また、進出企業がたびたび経験をする労働トラブル、これを未然に防ぐためのさまざまな貢献もあるというふうに期待をしています。
また、金融
分野でも、一部の国、マレーシアとかベトナムでは、支店の開設やATMの設置などにも規制がある。さらには、外資出資規制がありますけれども、それらも緩和をされるわけであります。これは、単に
日本の金融機関だけではなくて、進出している
日本企業の資金調達にも資するものだというふうに
考えています。
また、環境
分野でも、この
TPPの締約国の中の環境に対する関心が高まり、規制が強化されれば、
我が国は環境技術という面では非常にすぐれたものを持っているわけでありますから、廃棄物の処理とか、低炭素技術、また水処理、そういった面で
我が国としても大きな
ビジネスチャンスの機会があるというふうに認識をしています。
このように、この
TPPというのは非常に幅広い
分野でメリットが期待をされる。また、今概括的に述べさせていただきましたけれども、さらに
総理は、先ほどからも
お話がありますとおり、
TPPというのは私たちの
生活を豊かにしてくれますとも述べております。

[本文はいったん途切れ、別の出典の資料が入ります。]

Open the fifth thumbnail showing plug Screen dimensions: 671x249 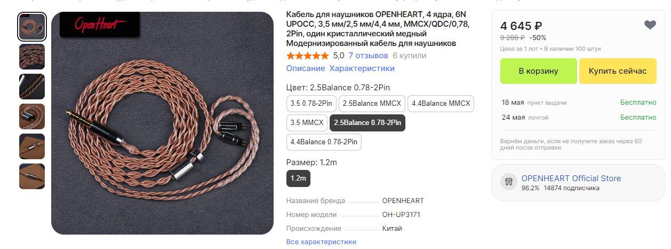[x=32, y=146]
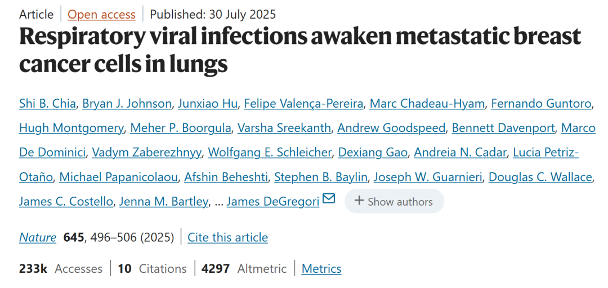Select author Bryan J. Johnson
This screenshot has height=288, width=608.
coord(127,104)
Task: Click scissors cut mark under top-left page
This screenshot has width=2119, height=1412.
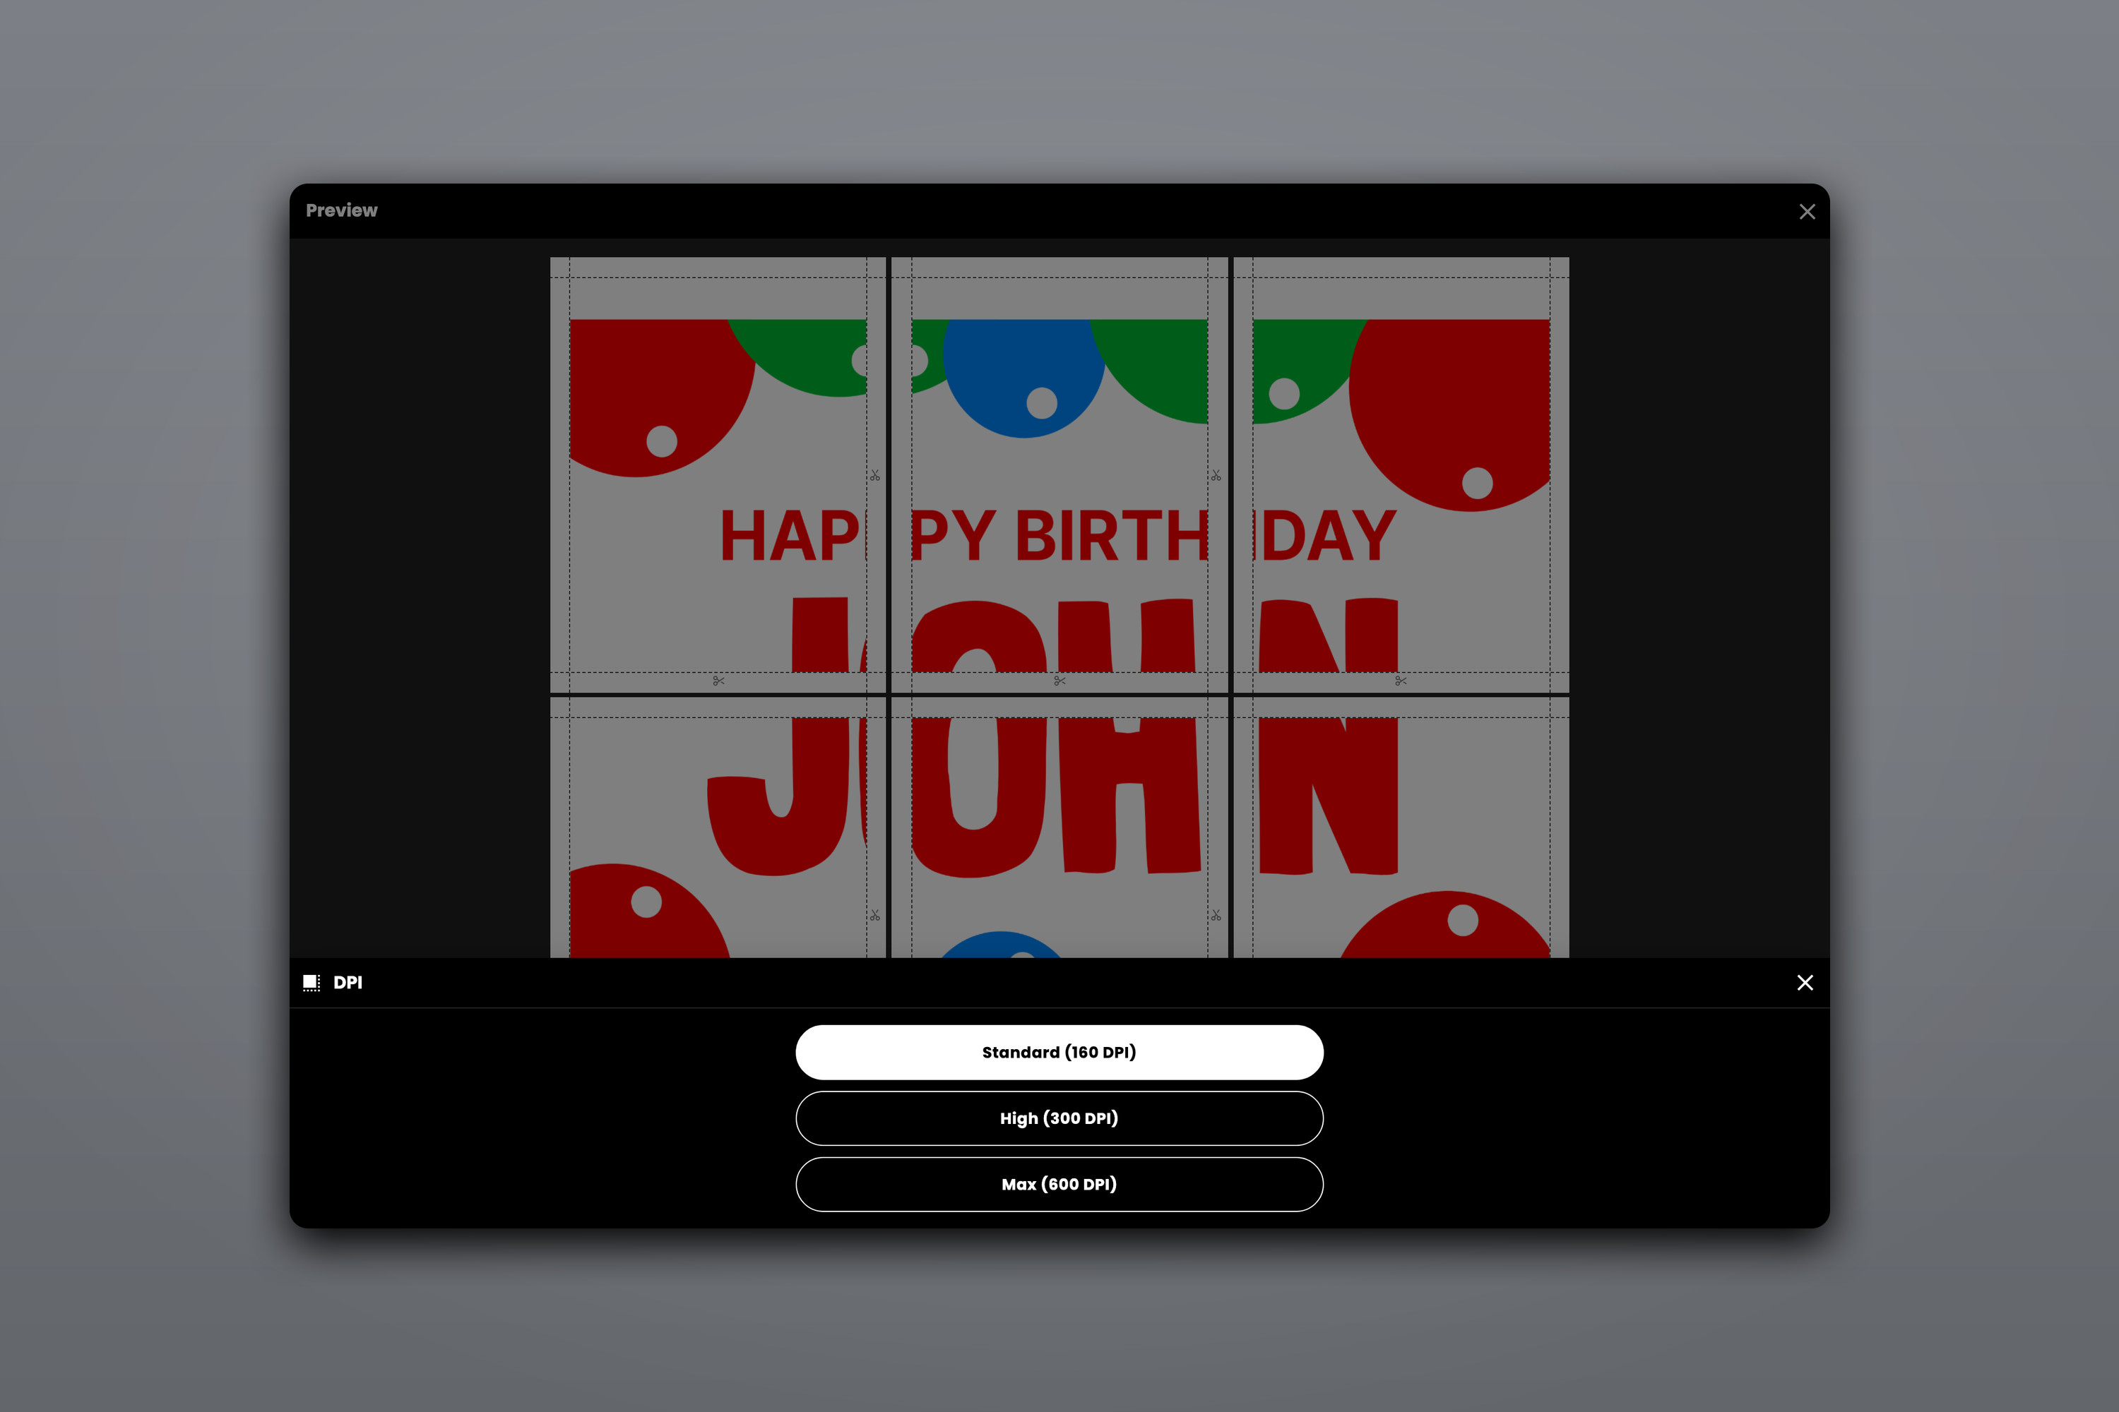Action: point(718,681)
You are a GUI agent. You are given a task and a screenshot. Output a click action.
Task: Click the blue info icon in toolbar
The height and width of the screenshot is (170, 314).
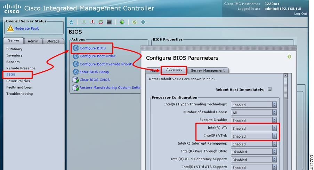point(143,22)
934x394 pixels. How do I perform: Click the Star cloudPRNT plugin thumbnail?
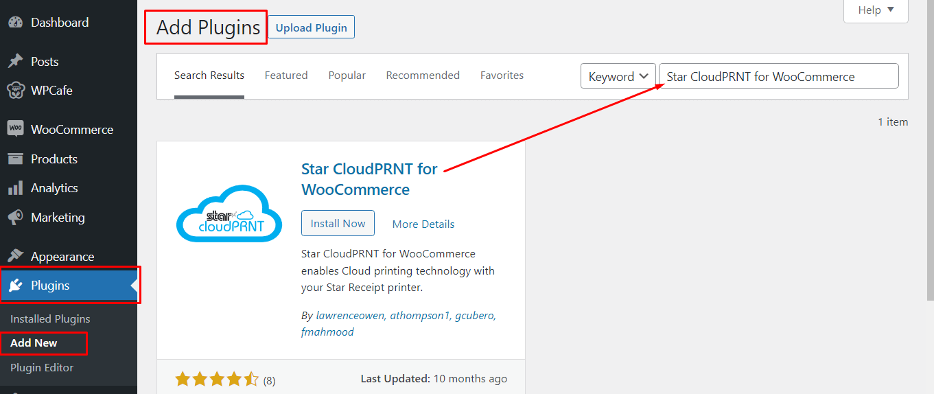click(x=229, y=213)
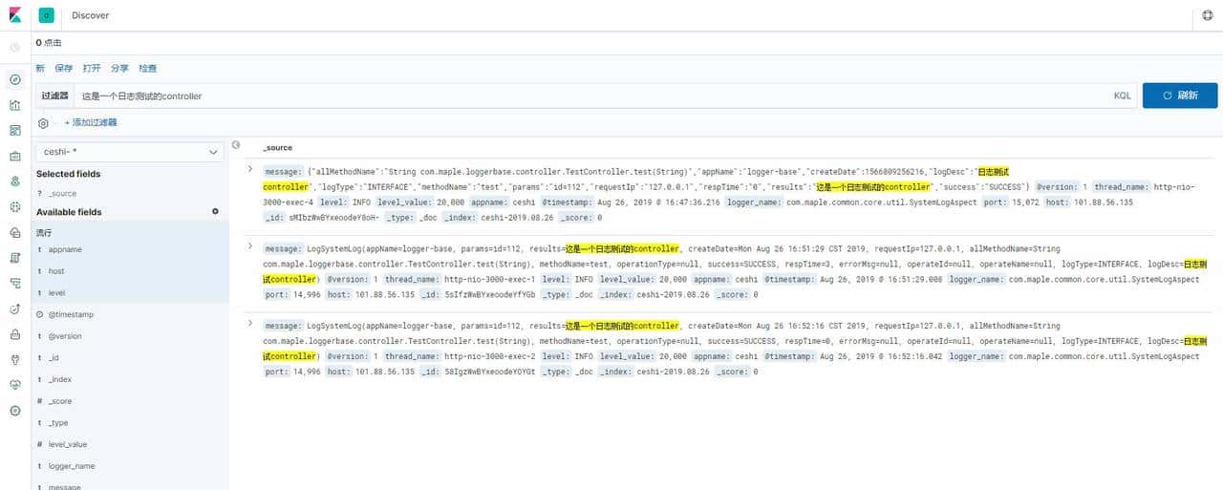The width and height of the screenshot is (1223, 490).
Task: Open Management gear at sidebar bottom
Action: [14, 411]
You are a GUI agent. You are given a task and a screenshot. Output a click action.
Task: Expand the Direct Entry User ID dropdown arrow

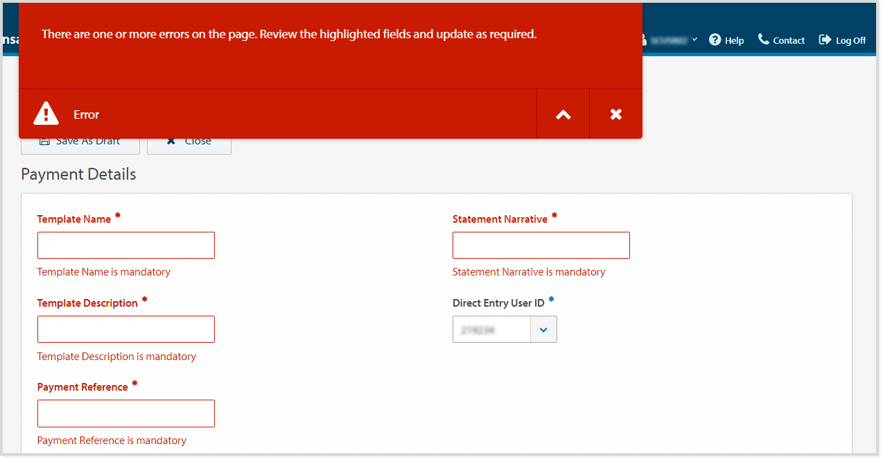(x=543, y=330)

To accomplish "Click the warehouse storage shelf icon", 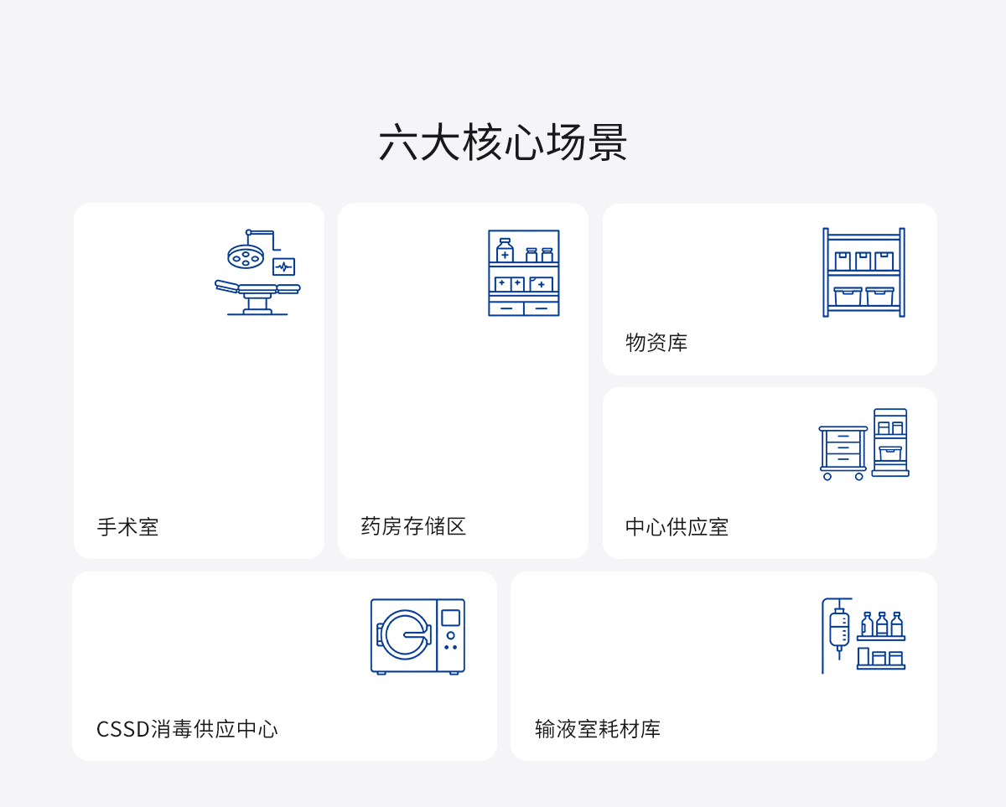I will pyautogui.click(x=863, y=272).
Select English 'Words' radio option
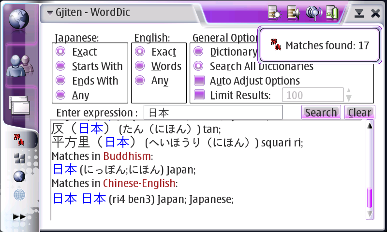387x232 pixels. (140, 66)
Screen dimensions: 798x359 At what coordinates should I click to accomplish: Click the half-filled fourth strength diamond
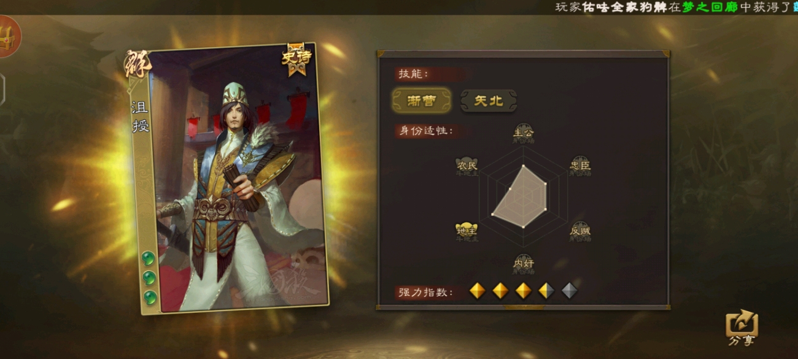[546, 290]
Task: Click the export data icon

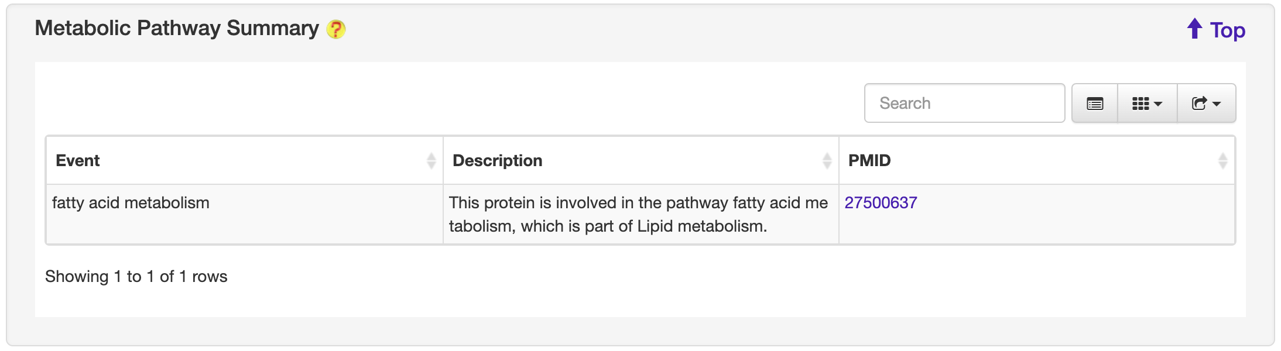Action: (x=1199, y=104)
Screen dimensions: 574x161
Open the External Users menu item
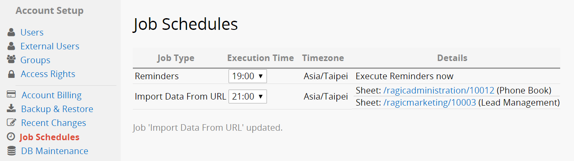pos(50,46)
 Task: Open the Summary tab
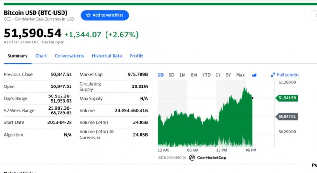click(x=18, y=56)
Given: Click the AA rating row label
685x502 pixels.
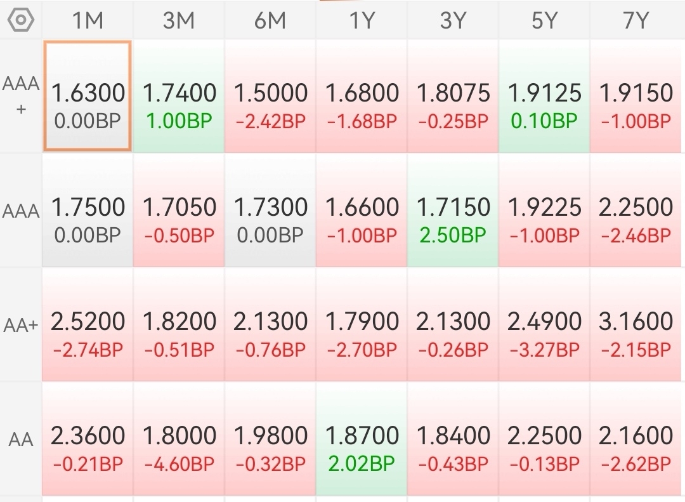Looking at the screenshot, I should 20,439.
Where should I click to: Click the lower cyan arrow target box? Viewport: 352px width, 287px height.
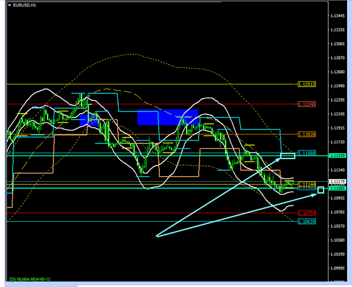(321, 190)
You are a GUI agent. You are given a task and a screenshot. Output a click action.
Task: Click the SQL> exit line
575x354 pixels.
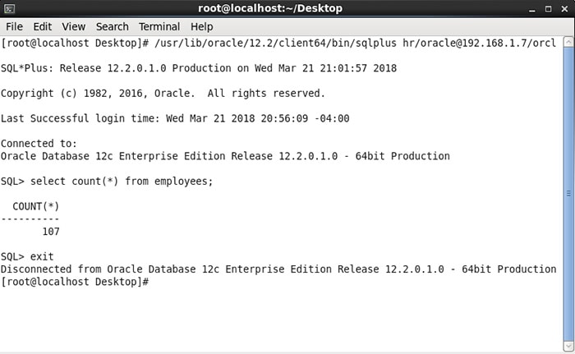[27, 257]
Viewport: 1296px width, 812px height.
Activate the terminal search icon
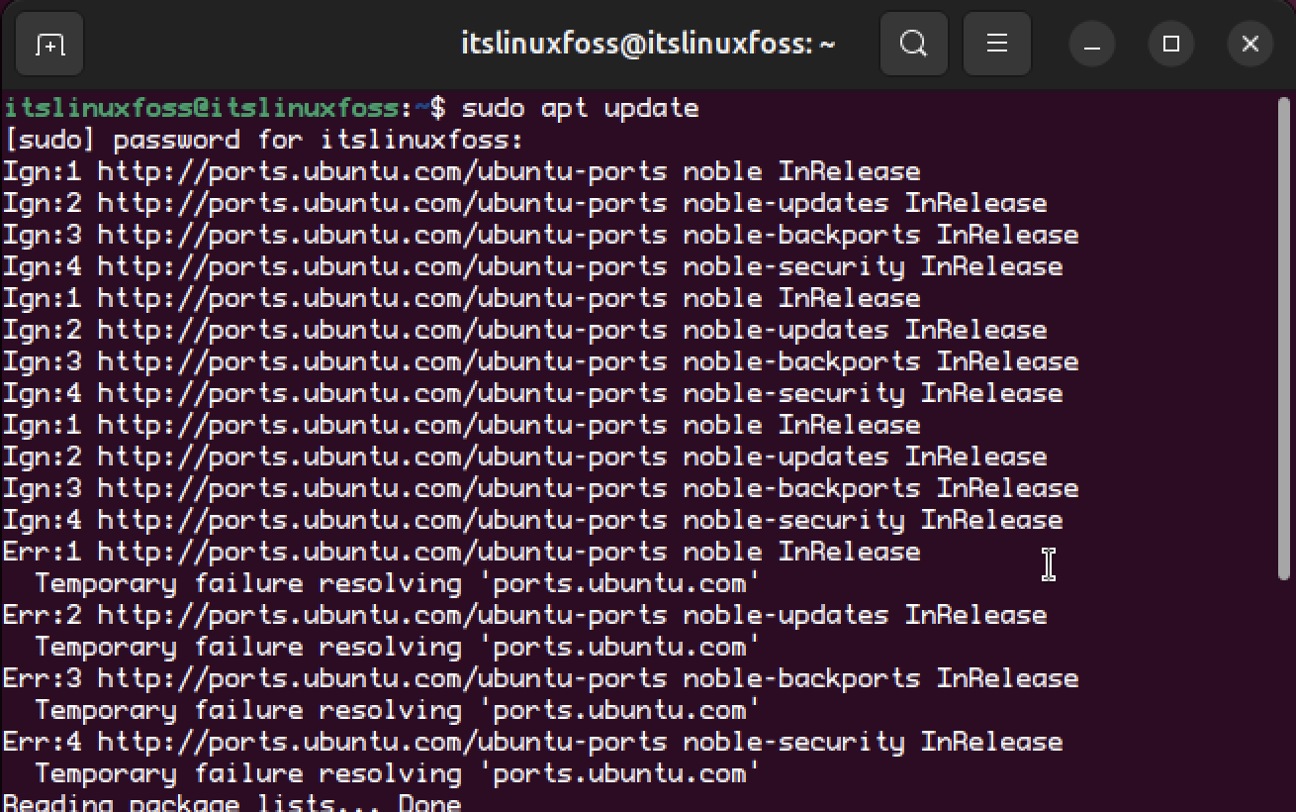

こうしたさまざまな効果、メリットがあって、これは
日本経済の成長にも役立つし、また
国民生活にとっても非常に大きなメリットがあるんだというふうに認識をしているところであります。
そこで、今非常に概括的にいろいろなことを申し上げさせていただいたんですけれども、
総理に、特に
国民にとってのメリット、そこで
総理が強調したい点、御見解を伺えればというふうに思います。